Hellboy guessed that Strickland’s daughter didn’t take after him. Carla, fascinated by the white wolfhound, asked, “Is the dog your familiar?”

“No. Simply a very stupid dog. All this beast’s training was for her to come back after she runs.” Hosna’s expression sharpened. “My lover is not stupid. Far from it. But she is completely clueless about spiritual matters. She tells me so herself, she never senses anything.”

Hellboy mused, “I don’t know if that’s good or bad for an archaeologist. But it suited you down to the ground, huh?”

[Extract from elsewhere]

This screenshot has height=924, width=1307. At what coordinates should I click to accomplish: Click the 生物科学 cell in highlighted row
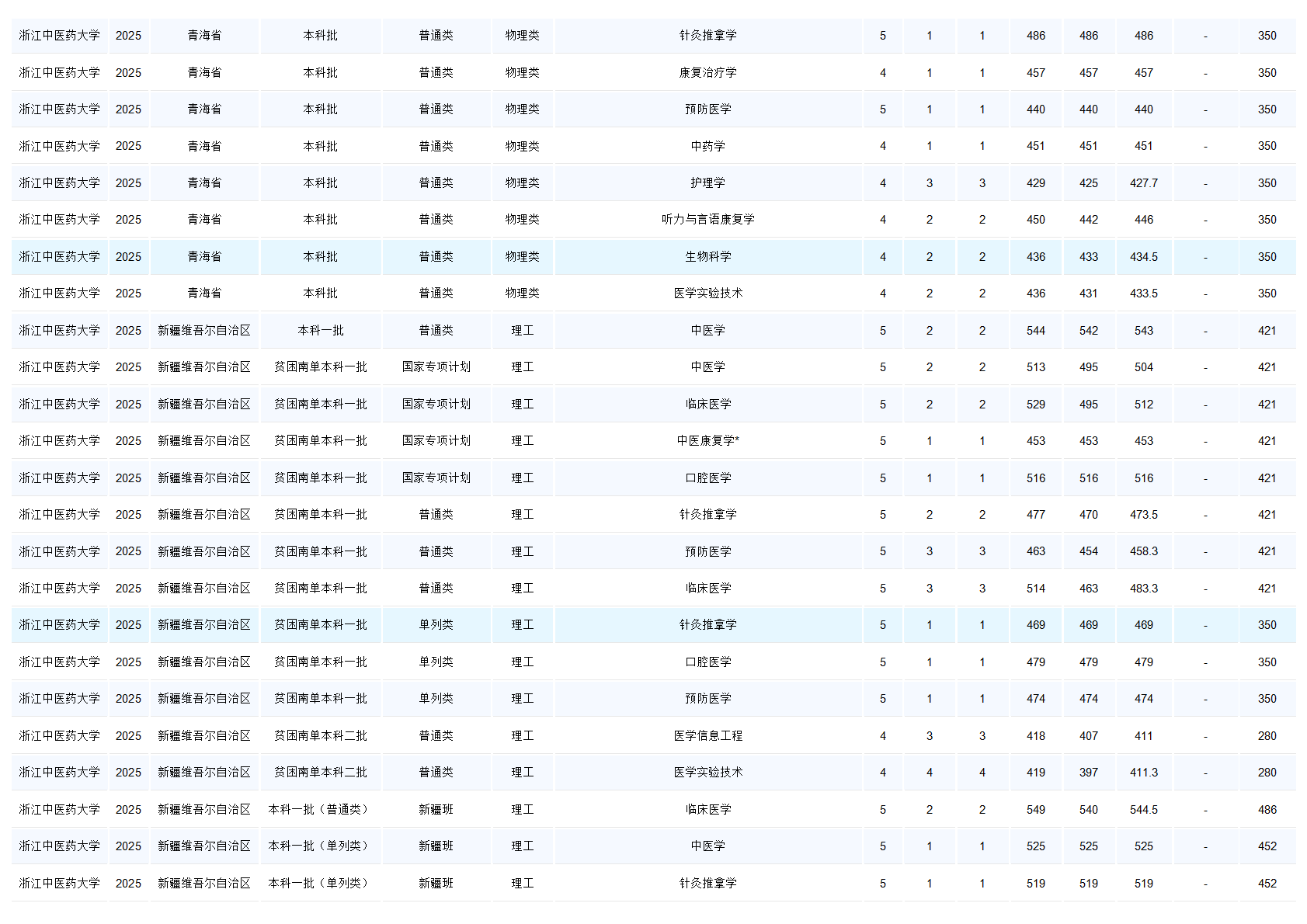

Hosna lifted her chin high. “The love was real. This, I know, and I know why. Because that makes all this more painful now. Such is the work of the Crawling Chaos.”

Carla said, “So everything you did – you were trying to hold off the end of the world.”

“Laudable,” Abe said. “If you were.”

Hellboy met Hosna’s shadowed, knowing eyes. _Maybe you weren’t_ , he thought. _Maybe you were holding off your own personal hell. And maybe I’d give you a pass on that, because of what you asked about when you stopped fighting. That special someone._

Abe seemed to be thinking the same thing. He had slipped next to Hosna to pet the dog, bringing him close to her vibes. When he did, he was lost for a moment, letting the dog lick his webbed hand. Until he said, solemnly, “All quite like the people helping the Baltimore creature.” Hellboy understood: that was Abe’s pass on it, too.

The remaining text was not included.